• Exercise
Retype the rows below word for word, from the start through the line that contains "(812, 509).". Leave out the pictures.

• Saved entries
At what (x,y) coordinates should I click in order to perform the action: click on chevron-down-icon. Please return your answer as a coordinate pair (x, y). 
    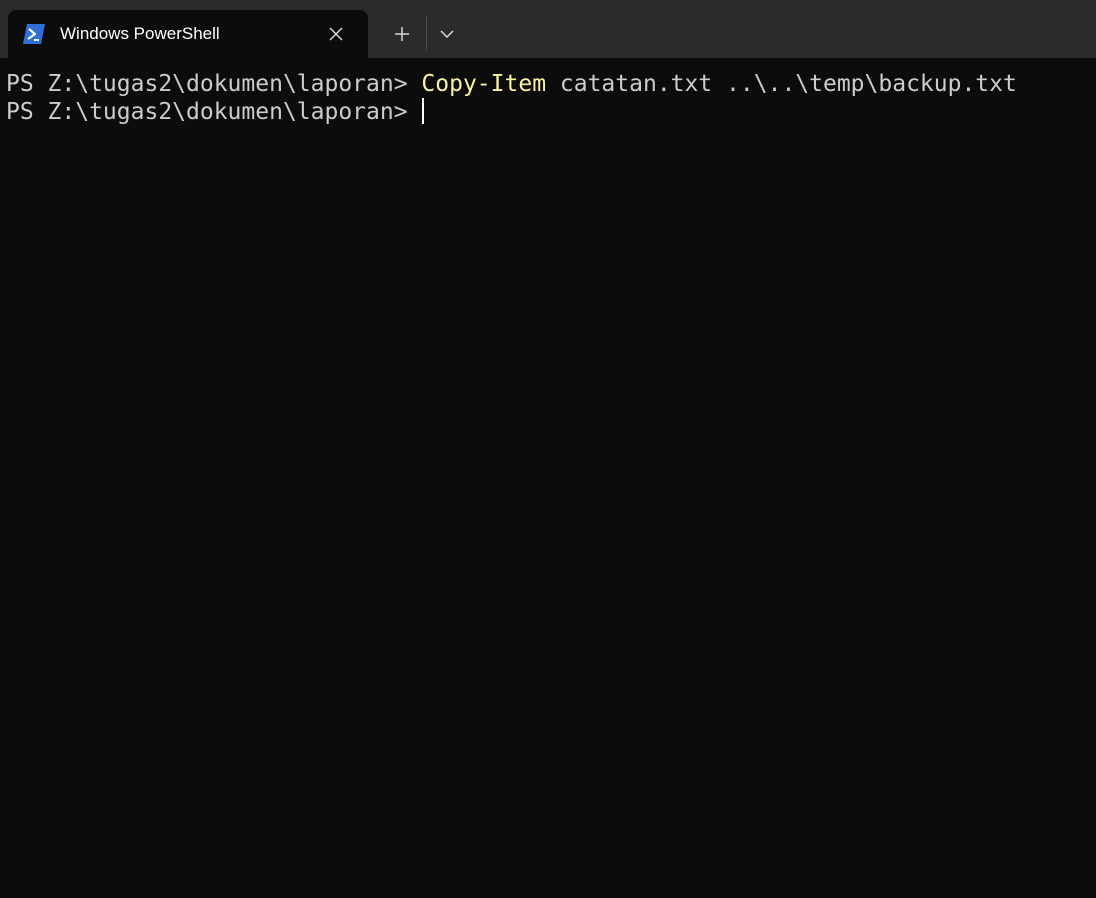
    Looking at the image, I should click on (447, 34).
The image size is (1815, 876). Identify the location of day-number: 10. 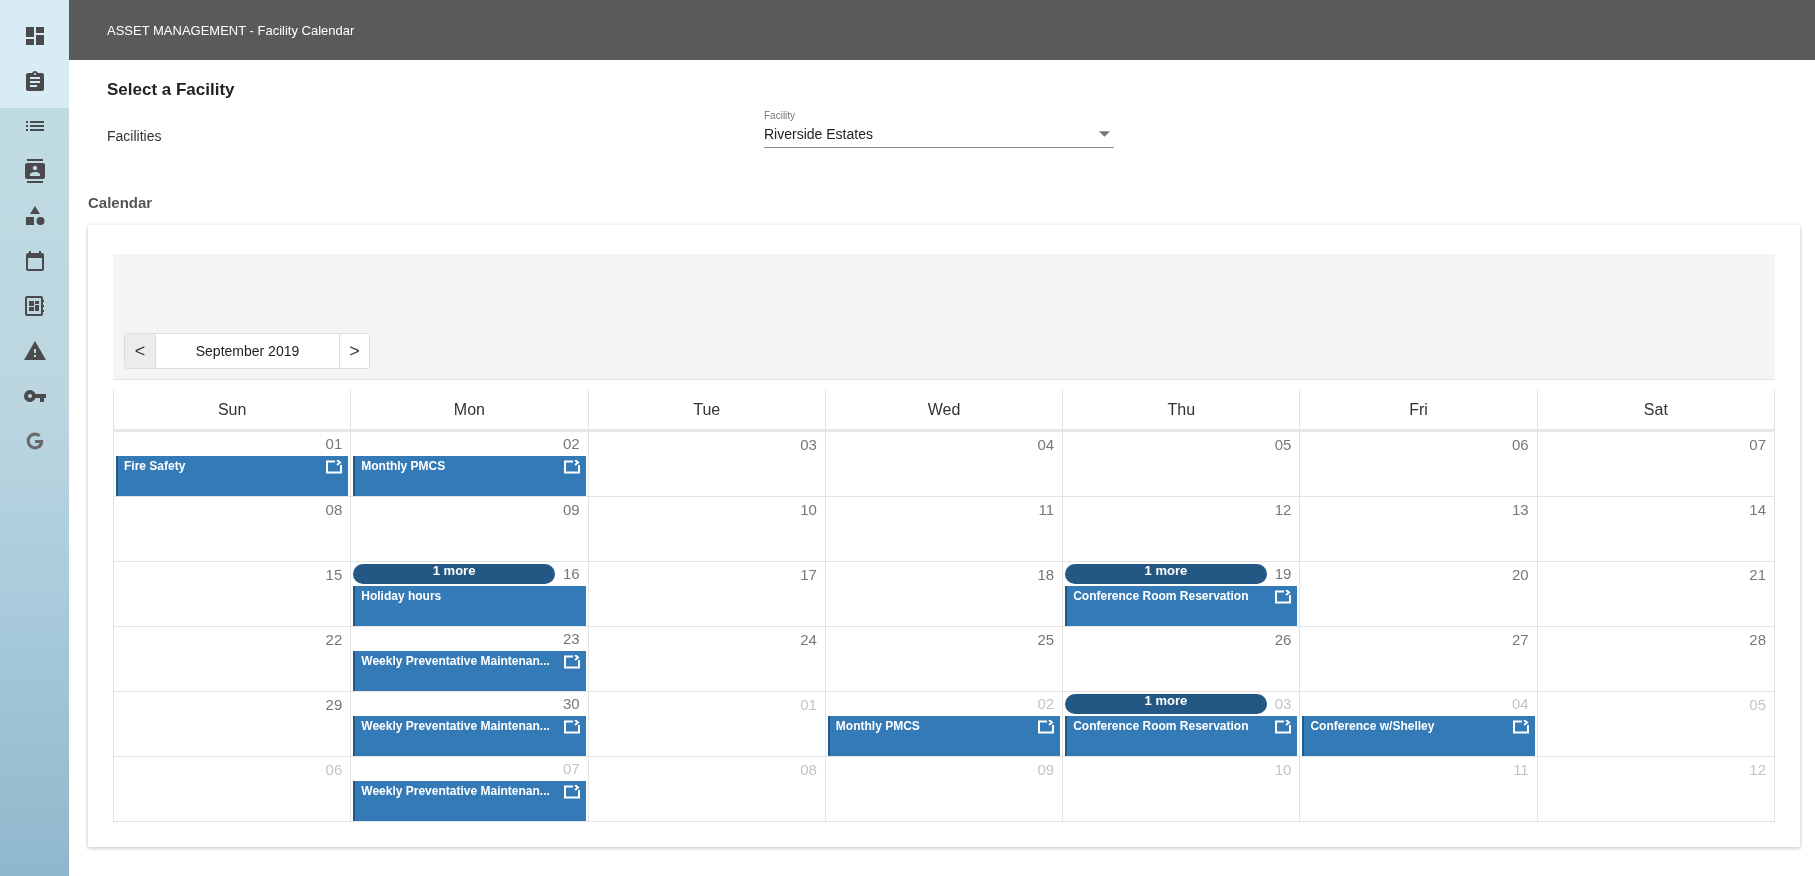
(812, 509).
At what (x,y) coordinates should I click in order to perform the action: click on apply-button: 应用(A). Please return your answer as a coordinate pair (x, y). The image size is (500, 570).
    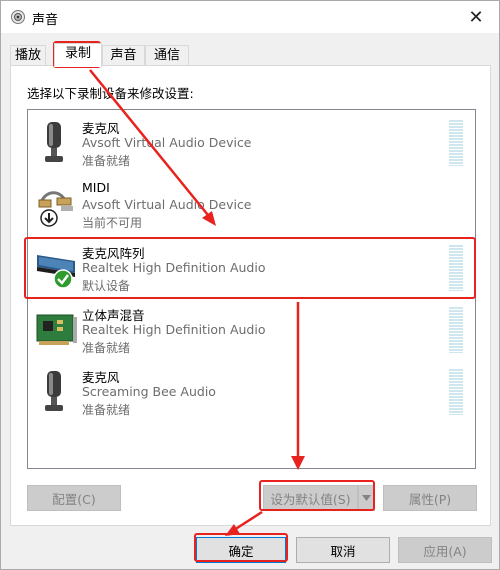
    Looking at the image, I should click on (445, 550).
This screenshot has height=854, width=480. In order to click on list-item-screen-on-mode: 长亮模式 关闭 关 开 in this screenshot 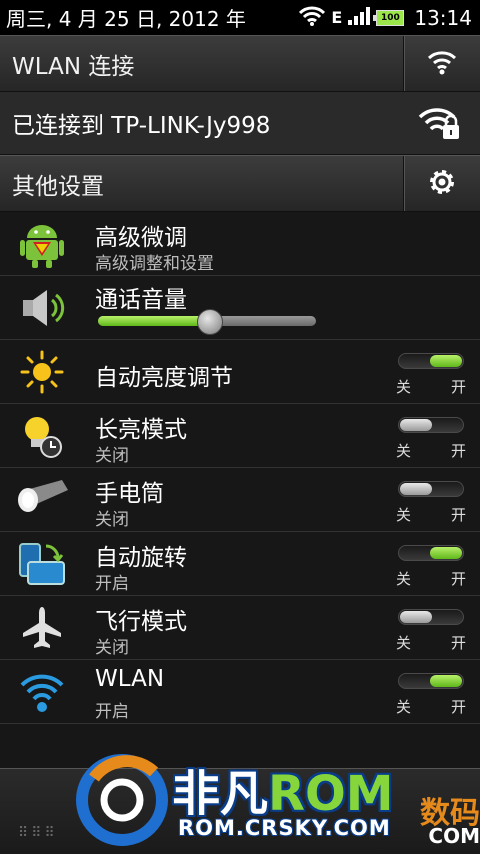, I will do `click(240, 436)`.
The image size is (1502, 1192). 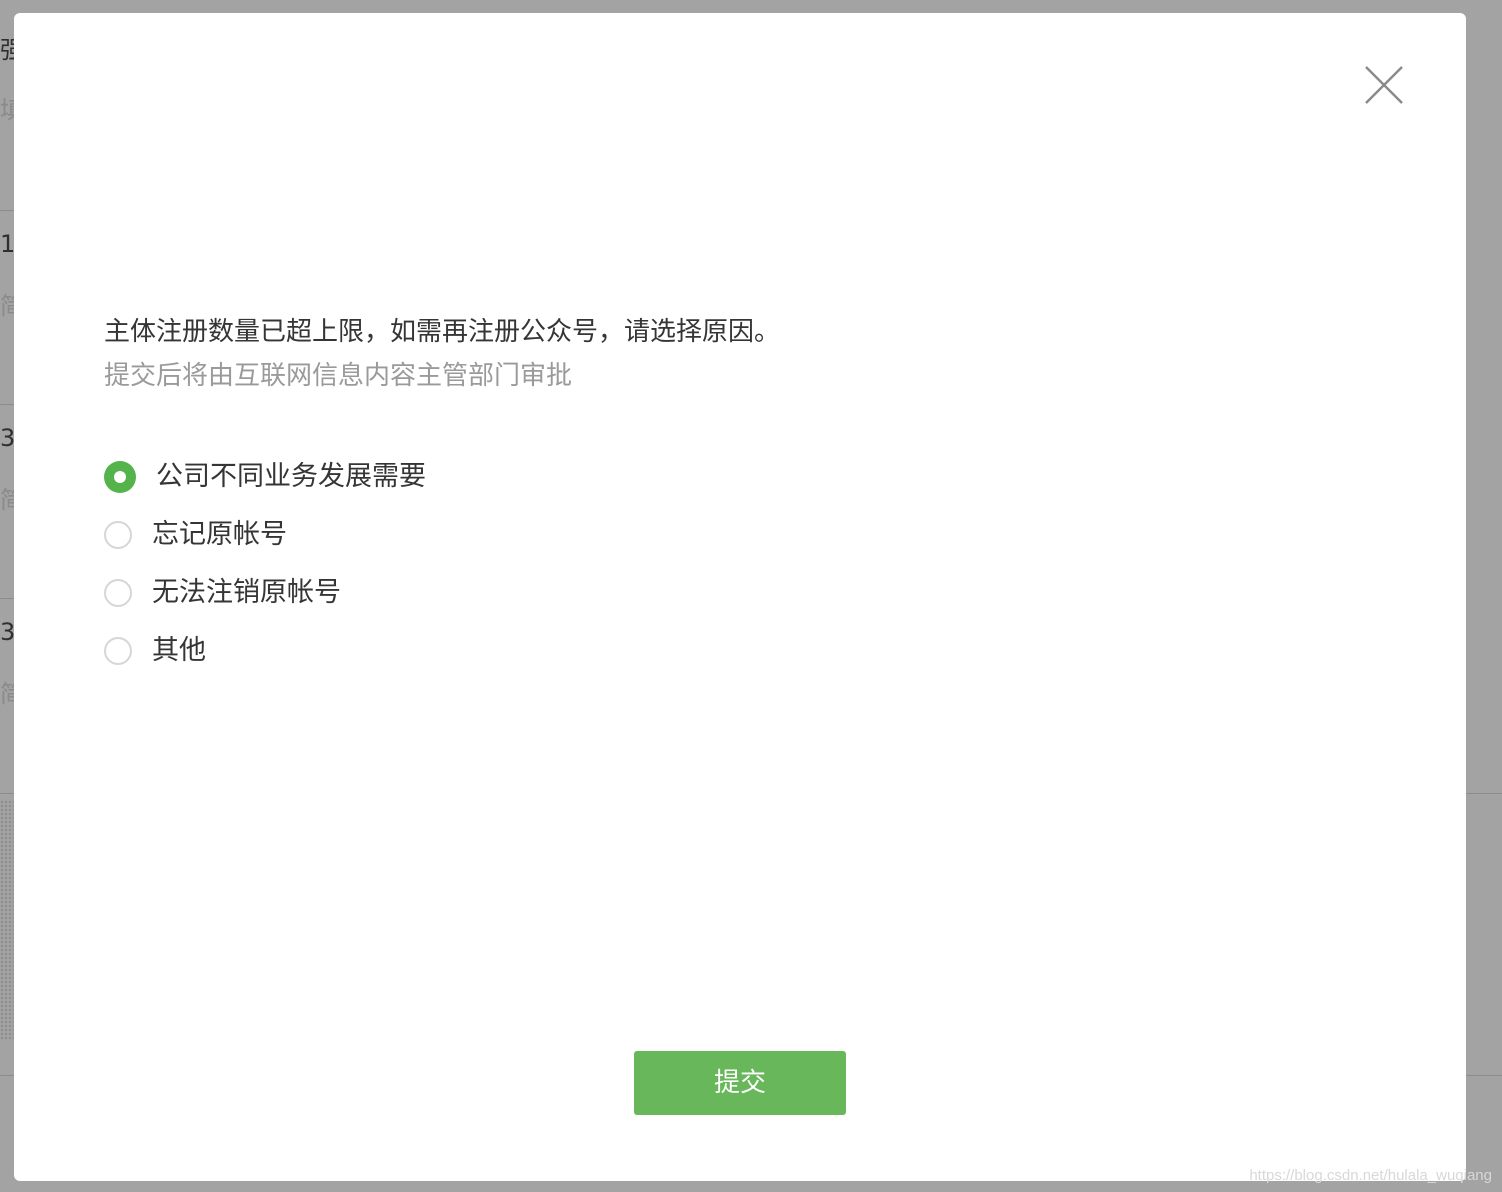 What do you see at coordinates (504, 535) in the screenshot?
I see `reason-option-forgot-account: 忘记原帐号` at bounding box center [504, 535].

• Task output
At what (x,y) coordinates should I click in order to perform the action: click on chevron-down-icon. Please return your answer as a coordinate pair (x, y). 
    Looking at the image, I should click on (447, 34).
The image size is (1815, 876). Identify the location of day-number: 10. 
(812, 509).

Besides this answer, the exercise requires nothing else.